Мы прошли до площади Добролюбова, полюбовались на замечательный образ великого русского демократа, который, честно говоря, так и не отпечатался в моей башке, ибо я так и не видел его сочинений и знать не знаю, что стоит за его революционным жаром.
Солнце нещадно палило. В голове моей взрывались протуберанцы.
Очередь на такси стояла огромная. Томились мы долго. Машин не было.
Подошел пьяный с огурцом.
— Граждане! Длинный какой огурец! А я его за рупь двадцать отдам! За весь огурец один рупь и двадцать копеек — на бутылку не хватает, граждане!
Другой помятый гражданин, стоявший в очереди, оживился немного, перестал даже покачиваться:
— Покупаю, кореш! Только одно условие…
— Какое еще условие? И так даром отдаю.
— Беру, если навырез!
— Это как «навырез»? — заинтересовался Аверченко.
— Как арбуз.
— Так он же огурец!?
— Ну и что?
Мужики препирались минут пять и ушли вместе.
Пьянство, мне показалось в тот момент, это когда шагаешь по смерти то с веселой, то с грустной песней.
3
Такси мы не дождались. Пошли по Большому проспекту.
Мои размышления прервал спутник. Он посматривал сквозь свою старомодную лорнетку на встречных и наконец высказался:
— Ваши женщины меня удивляют.
— Чем вам наши женщины не нравятся?
— Чрезмерно много, гм, толстеньких. Кустодиев, пардон. С продовольствием плохо, а…
— Конечно, блокадной чаши вы не пригубили, но надо знать, что от голода не только худеют, но и пухнут. Вот они и распухли.
— Нет-нет, я это знаю, но… каждая вторая идет и мороженое ест, сливочное.
— У вас в детстве как было с арифметикой?
— Терпеть не мог.
— Оно и видно. Не каждая вторая идет и что-нибудь жует, а девять из десяти.

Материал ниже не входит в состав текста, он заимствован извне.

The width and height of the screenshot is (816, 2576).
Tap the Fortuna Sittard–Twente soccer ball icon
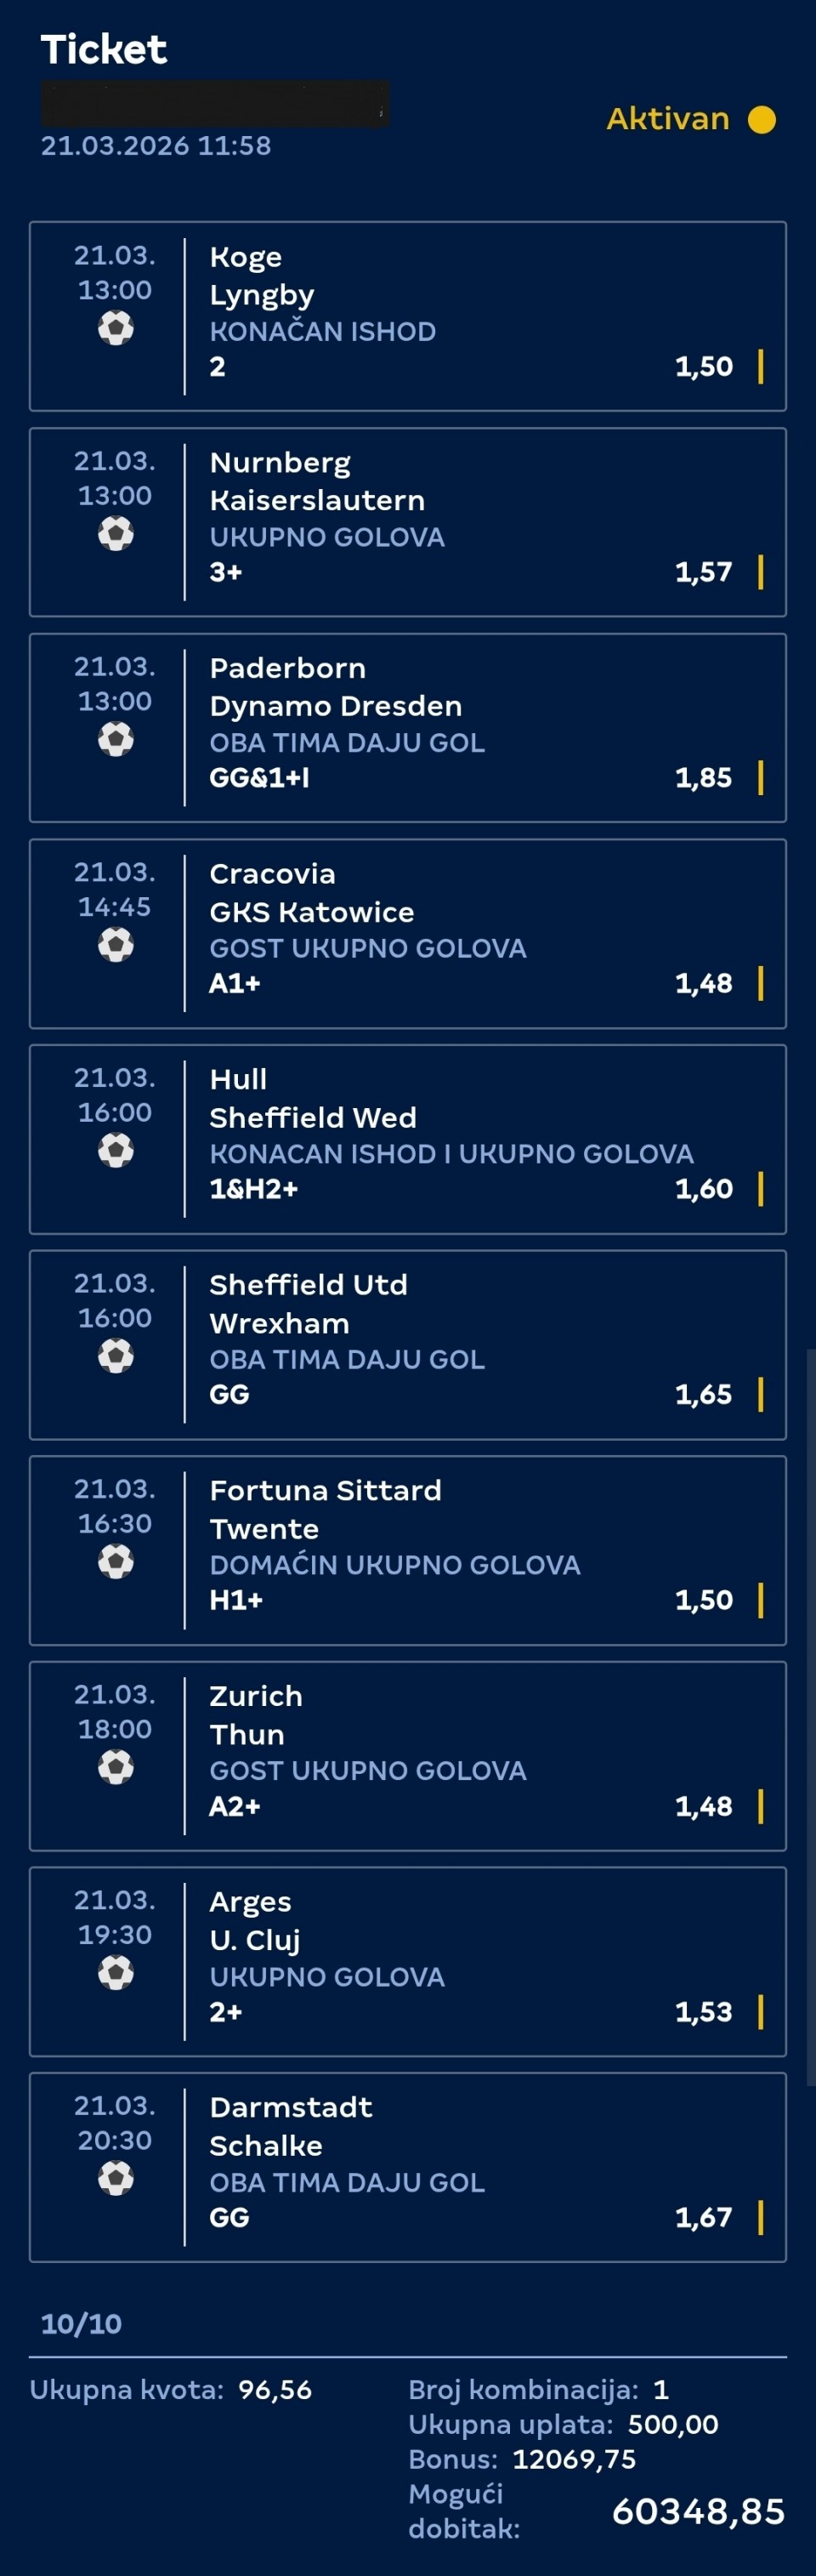116,1561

— Жуткие попадаются экземпляры.
— Небось вы и женщин Рубенса недолюбливаете?
— Терпеть не могу.
— Мороженое будете?
— После пива?
К этому моменту похмеляющее действие пива уже помогало чуть-чуть. Искушение пропустить стаканчик сухого вина или шампанского в ближайшей забегаловке, то есть, простите, кафе-мороженом, нарастало с каждым шагом. Тоска сжимала сердце и душу, похмельная, безнадежная тоска алкоголика, который знает, что не сможет противостоять ей ничем, кроме как омерзительным стаканом теплого, вызывающего изжогу ркацители.
— Ваш разговор о нашем замечательном мороженом я воспринимаю как намек, — сказал я. — Давайте повернем оверштаг, зайдем в кафе, и я вас угощу пломбиром. Мороженое у нас чрезвычайно дешевое. Некоторые проворные архангельские снабженцы вывозят его из Ленинграда вагонами.
— В Архангельске льда нет?
Я чуть не брякнул, что в Архангельске ныне молоко выдают только матерям новорожденных. А ленинградское мороженое снабженцы везут в Архангельск, чтобы там растопить и этим пойлом снабжать ясли и детские сады. В обход, ясное дело, закона. И садятся эти мягкотелые снабженцы за свои аферы на скамью подсудимых.
Всего этого я, конечно, гостю-эмигранту не сказал, а объяснил парадокс врожденной ленью и хитростью архангелогородцев, которых на флоте называют «одесситы в валенках». Последнее выражение Аверченко очень понравилось. Он хохотал звонко и беззаботно.